From The Alliance Review

The city of Alliance’s attempt to have a public meetings lawsuit dismissed was denied by Stark County Common Pleas judge Taryn L. Heath on Tuesday. 

Alliance requested a summary judgment — which seeks a ruling by a court without a trial — in a lawsuit filed by a city man, who contends an executive session in Alliance City Council was a violation of the Ohio Sunshine Law. 

Heath noted in the five-page judgment entry that she “cannot, and will not, accept (the city’s) contention that a Court must blindly accept the meeting minutes of a public body because they have been approved — particularly in the face of evidence that they are incorrect.” 

In April 2017, days after city council’s regular meeting, attorney Steven Okey filed the court action on behalf of resident Leslie J. Young, citing public meetings law violations after council recessed into an executive session without giving the reason.
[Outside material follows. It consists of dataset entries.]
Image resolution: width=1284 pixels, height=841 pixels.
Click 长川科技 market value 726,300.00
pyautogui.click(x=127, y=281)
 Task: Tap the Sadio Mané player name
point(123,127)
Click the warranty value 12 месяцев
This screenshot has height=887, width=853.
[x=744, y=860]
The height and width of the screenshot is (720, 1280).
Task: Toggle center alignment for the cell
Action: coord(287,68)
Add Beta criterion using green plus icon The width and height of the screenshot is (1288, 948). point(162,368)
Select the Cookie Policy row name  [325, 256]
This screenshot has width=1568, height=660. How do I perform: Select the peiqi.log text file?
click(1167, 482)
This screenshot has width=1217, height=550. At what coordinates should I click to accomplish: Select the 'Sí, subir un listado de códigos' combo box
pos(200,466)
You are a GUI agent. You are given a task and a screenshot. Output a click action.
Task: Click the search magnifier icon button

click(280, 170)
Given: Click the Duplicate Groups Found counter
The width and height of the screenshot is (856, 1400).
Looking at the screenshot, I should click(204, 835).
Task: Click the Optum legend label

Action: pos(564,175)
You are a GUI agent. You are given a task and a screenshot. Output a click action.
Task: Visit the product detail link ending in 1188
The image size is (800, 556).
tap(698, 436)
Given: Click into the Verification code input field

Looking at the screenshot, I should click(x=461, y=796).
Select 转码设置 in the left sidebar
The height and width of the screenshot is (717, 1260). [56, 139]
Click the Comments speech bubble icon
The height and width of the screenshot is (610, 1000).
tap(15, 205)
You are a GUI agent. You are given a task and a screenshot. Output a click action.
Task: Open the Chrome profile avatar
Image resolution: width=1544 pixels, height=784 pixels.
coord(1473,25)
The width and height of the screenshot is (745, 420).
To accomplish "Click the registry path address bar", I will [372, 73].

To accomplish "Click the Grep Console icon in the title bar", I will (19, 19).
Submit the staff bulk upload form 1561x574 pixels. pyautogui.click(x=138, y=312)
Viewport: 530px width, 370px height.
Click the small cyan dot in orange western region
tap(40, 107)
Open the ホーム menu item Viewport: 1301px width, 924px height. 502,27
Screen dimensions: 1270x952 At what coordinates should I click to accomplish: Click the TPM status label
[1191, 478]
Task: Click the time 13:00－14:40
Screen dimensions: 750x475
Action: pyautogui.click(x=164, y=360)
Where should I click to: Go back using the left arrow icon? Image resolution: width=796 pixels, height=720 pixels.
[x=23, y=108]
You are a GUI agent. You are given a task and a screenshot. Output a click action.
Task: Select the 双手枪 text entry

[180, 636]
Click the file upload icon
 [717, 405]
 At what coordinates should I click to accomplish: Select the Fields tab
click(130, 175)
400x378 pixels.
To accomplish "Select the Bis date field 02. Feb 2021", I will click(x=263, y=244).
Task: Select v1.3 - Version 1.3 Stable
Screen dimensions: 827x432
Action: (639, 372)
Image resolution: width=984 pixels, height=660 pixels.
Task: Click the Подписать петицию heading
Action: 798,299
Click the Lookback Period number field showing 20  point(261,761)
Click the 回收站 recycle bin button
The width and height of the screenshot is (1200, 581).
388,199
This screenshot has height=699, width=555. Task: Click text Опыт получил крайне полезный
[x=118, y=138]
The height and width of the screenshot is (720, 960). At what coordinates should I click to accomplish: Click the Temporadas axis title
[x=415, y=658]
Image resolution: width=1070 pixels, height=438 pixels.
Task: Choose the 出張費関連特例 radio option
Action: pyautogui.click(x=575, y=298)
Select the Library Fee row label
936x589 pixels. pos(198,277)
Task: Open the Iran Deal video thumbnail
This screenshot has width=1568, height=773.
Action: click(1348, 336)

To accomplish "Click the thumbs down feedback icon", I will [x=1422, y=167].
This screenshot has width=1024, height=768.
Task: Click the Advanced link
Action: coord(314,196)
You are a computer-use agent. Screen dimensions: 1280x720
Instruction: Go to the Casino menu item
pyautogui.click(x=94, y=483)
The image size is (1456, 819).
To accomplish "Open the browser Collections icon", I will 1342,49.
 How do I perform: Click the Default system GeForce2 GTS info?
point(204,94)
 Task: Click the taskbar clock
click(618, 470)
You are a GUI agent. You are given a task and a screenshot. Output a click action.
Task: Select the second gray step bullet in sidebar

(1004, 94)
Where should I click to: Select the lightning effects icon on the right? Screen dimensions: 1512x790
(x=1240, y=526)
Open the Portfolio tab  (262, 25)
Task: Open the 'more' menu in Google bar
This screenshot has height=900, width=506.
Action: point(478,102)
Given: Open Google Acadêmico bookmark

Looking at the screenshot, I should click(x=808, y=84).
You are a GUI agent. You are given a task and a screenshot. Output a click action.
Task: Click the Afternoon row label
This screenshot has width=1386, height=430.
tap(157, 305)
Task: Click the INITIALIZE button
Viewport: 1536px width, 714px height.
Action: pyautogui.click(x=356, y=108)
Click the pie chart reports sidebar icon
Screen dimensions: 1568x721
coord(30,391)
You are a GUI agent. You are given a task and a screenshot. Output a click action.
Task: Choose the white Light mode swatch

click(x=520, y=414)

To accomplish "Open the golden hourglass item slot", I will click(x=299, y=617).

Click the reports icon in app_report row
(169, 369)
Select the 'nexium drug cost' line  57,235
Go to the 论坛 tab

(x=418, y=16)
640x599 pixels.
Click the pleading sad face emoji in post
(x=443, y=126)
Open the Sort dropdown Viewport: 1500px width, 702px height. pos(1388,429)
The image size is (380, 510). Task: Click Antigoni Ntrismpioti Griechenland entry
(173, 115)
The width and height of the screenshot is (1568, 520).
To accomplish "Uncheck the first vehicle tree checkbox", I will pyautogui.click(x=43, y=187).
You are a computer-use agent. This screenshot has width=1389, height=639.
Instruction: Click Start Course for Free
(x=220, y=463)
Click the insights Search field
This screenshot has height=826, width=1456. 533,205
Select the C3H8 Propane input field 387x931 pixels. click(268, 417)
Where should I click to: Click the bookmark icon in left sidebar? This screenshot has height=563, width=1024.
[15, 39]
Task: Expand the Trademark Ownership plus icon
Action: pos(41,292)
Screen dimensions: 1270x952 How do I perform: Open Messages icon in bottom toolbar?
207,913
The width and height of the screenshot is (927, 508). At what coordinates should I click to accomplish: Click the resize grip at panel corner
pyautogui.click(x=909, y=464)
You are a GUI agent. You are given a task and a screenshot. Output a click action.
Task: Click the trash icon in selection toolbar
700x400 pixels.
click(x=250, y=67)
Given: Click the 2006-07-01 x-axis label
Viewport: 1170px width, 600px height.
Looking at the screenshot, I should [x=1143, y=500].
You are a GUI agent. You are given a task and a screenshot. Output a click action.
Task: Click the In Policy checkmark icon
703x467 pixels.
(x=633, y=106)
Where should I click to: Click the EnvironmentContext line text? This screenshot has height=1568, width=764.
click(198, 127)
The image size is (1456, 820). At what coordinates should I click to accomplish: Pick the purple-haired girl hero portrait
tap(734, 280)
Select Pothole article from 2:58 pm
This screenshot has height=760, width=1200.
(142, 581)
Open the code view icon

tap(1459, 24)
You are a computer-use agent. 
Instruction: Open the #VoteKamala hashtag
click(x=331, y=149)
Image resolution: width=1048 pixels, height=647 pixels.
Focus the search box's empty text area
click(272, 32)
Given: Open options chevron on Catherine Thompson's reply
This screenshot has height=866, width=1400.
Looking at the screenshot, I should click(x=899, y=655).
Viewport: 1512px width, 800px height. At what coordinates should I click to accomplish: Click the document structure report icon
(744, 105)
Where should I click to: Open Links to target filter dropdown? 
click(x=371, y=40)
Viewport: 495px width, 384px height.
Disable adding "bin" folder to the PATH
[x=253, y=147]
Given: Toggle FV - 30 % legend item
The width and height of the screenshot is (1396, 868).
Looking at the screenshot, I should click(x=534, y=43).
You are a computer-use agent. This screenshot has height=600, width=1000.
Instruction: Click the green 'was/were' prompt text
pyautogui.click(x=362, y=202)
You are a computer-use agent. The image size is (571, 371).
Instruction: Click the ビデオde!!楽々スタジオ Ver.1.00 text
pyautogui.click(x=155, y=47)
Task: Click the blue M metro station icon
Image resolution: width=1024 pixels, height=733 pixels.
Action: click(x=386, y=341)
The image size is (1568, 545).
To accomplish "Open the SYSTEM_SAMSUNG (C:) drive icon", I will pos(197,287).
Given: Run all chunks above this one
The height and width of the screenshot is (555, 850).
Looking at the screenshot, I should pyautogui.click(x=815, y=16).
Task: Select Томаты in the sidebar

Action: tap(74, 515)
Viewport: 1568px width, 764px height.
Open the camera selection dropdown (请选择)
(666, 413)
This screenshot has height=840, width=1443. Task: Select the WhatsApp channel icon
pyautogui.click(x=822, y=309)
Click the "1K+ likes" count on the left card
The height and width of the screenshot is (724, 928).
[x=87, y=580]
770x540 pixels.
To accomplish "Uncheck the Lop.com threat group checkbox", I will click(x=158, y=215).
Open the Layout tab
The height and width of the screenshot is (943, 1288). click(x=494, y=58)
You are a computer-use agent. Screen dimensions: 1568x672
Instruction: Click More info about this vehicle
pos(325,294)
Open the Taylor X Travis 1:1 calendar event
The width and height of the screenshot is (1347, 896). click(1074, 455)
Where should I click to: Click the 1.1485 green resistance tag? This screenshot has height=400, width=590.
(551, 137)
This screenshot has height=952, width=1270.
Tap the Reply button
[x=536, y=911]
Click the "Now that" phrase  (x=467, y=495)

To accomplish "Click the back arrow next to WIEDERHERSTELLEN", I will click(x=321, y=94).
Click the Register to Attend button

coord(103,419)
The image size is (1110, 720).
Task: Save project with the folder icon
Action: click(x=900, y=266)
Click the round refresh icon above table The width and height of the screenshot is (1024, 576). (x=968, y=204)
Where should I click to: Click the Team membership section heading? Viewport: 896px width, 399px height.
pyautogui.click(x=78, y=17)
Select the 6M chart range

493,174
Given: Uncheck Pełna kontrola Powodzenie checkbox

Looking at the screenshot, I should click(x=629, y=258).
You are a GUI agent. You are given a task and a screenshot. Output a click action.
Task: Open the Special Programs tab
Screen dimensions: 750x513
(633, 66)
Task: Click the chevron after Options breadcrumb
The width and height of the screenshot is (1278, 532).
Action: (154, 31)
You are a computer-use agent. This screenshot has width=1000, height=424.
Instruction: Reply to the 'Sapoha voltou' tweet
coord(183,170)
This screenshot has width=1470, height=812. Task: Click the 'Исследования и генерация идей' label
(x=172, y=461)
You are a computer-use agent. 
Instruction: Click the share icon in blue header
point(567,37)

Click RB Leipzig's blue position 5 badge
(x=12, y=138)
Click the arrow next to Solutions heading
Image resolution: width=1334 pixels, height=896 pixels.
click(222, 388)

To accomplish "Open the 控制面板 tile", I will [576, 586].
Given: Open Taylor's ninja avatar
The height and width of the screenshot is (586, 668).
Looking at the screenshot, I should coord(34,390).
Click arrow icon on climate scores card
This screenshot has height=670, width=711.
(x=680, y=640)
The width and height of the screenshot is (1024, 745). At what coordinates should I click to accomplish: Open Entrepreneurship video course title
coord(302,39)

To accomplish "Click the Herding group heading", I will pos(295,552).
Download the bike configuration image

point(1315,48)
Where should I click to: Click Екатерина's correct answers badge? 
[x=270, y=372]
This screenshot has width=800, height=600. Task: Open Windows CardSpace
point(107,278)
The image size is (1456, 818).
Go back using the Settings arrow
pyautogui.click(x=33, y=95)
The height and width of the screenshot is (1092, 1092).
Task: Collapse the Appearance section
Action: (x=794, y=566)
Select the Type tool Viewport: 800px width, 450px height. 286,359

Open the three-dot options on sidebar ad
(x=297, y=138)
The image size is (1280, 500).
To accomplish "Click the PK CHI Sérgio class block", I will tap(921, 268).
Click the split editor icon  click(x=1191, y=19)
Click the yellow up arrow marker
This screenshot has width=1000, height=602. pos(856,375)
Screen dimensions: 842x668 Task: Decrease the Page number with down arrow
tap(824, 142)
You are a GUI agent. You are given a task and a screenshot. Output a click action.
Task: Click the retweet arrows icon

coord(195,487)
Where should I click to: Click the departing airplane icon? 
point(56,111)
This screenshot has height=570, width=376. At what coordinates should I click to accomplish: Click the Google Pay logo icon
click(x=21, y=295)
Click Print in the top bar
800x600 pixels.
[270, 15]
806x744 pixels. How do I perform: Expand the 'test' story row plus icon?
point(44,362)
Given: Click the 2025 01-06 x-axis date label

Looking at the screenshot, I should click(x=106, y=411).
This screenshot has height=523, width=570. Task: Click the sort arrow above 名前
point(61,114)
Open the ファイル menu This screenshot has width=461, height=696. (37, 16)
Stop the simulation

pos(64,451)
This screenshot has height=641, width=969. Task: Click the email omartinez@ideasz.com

The complaint alleged this violated the Ohio Revised Code rules, pointing to a video of the meeting posted by the Alliance Review on its YouTube channel. 

“The video accurately records that no member of council cited any purpose (for the executive session),” Okey wrote in a 12-page memorandum Nov. 13 responding to the city’s motion for summary judgment against his case. “Yet the statutory purpose (personnel) conveniently appears in the minutes.”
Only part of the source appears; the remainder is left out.